LESETEXT:
=====

Gabriel Fauré orchestrierte Pelléas et Mélisande mit einer Mischung aus peinlicher Genauigkeit und Offenheit für Unausgesprochenes. Nicht dass Faurés karges Meisterwerk vor allem aussagekräftig wäre als kräftiger Tritt gegen das Schienbein sämtlicher Wagneristas. Doch das spielt natürlich mit.
Ich hörte Faurés fettfreie Pelléas-Suite mit den Berliner Philharmonikern zuletzt unter der (lyrikumhegten) Leitung Simon Rattles sowie unter der (heftigst pasteurisierten) Leitung Matthias Pintschers. Die Linie, die Sokhiev heute Abend wählt, hat da etwas von „Augen auf und ab durch die Mitte“. Sokhiev unterfüttert Faurés vier Maeterlinck-Malereien mit tschaikowskiesk inspirierter Streicher-Intensität. Will sagen, er vertraut auf die emotionale Schwingungsfähigkeit des Publikums. Dirigiert Sokhiev deswegen mit bedrückter Miene? Hörenswert ist das kunstvoll trauernde Flötenrezitativ Mathieu Dufours im letzten Satz über den soften Plopps der Kontrabässe.
Und dann funktioniert der Aufzug für den Flügel nicht. Wir gehen erst einmal ein Pils trinken. Nach der Pause funktioniert der Aufzug auch nicht. So sitzt Thibaudet bei Ravel eine halbe Ebene tiefer.
Maurice Ravels Klavierkonzert G-Dur schüttelt Tugan Sokhiev locker aus der Hand. Das Tempo ist nicht hoch, der Gestus fröhlich bis gelöst. Bisweilen wird das Sportliche gestreift. Sokhiev gelingen große Bögen.
Am Flügel sitzt wie gesagt der tiefergelegte Jean-Yves Thibaudet (schick übrigens der aufgestellte Kragen, easy das offene Hemd). Thibaudet spielt gelockert, platziert lebhafte Akzente, entwickelt elastische Perkussivität. Der Zuhörer soll merken: Wir sind hier mit mindestens einem Bein im Bereich geistig-sinnlicher Lebensfreude. Der zweite Satz präsentiert sich als endlose Wurst aus schier unmoralischen Schönheiten. Die Holzbläser-Soli produzieren im Zusammenspiel mit Thibaudets ein Farbklangspektakel nach dem anderen. Dazu dirigiert Sokhiev sanftgestig wie ein Schlangenbeschwörer. Diese meditativ gelöste Entspanntheit muss Sokhiev erst mal einer nachmachen.

=====

ZU ERLEDIGEN:
1. Beantworte kurz diese Fragen zum Lesetext:
(a) Welches Orchester spielte die Pelléas-Suite unter Simon Rattle und unter Matthias Pintscher?
(b) Was funktioniert vor der Pause und auch nach der Pause nicht?
(c) Welches Werk von Maurice Ravel wird gespielt?
2. Schreib aus dem Lesetext das Stück genau ab, das mit den Worten "Und dann funktioniert" anfängt und mit "gelingen große Bögen." aufhört.

VORLIEGENDE ZEILEN:
=====

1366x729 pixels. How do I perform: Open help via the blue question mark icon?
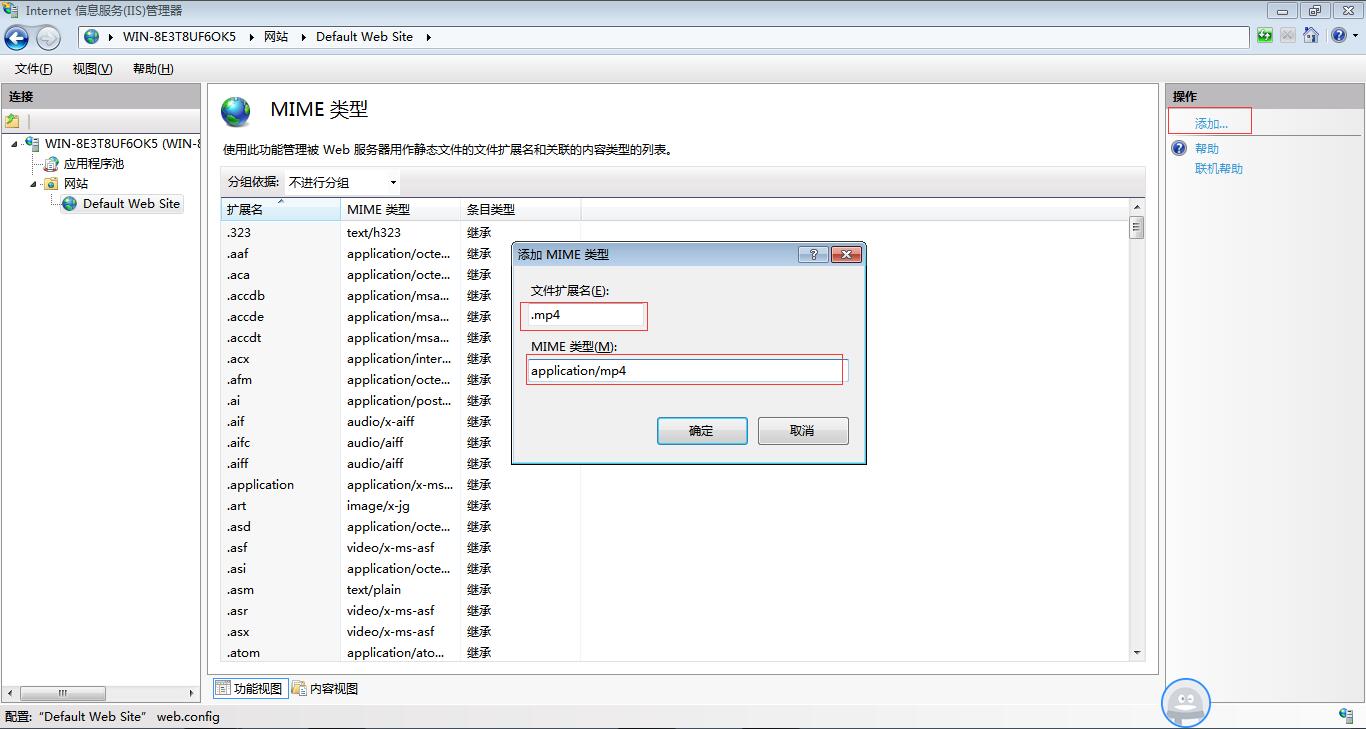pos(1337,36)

=====

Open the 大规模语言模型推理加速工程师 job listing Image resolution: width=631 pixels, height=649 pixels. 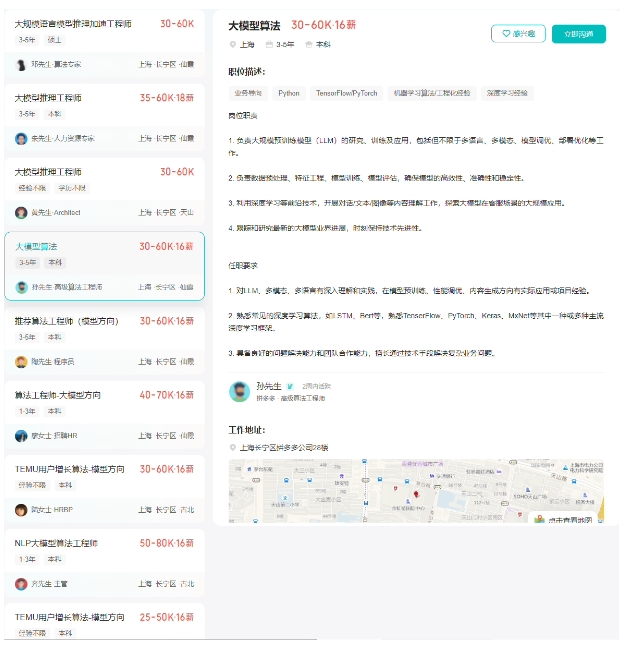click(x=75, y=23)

=====

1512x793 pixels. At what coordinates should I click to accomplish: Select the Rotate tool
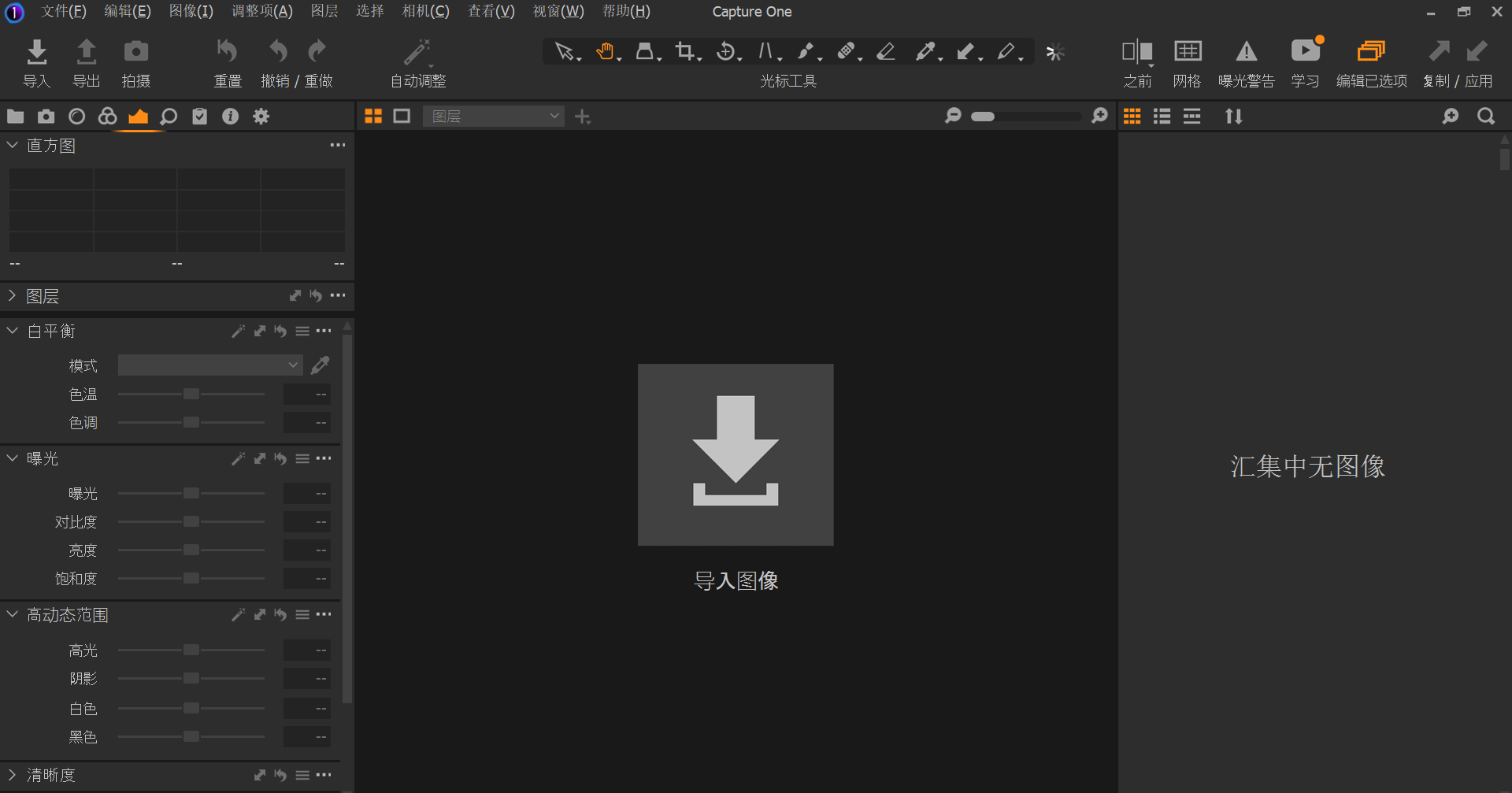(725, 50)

=====

ANTWORTEN DER REIHE:
1.
(a) Die Berliner Philharmoniker.
(b) Der Aufzug für den Flügel.
(c) Das Klavierkonzert G-Dur.

2.
Und dann funktioniert der Aufzug für den Flügel nicht. Wir gehen erst einmal ein Pils trinken. Nach der Pause funktioniert der Aufzug auch nicht. So sitzt Thibaudet bei Ravel eine halbe Ebene tiefer.
Maurice Ravels Klavierkonzert G-Dur schüttelt Tugan Sokhiev locker aus der Hand. Das Tempo ist nicht hoch, der Gestus fröhlich bis gelöst. Bisweilen wird das Sportliche gestreift. Sokhiev gelingen große Bögen.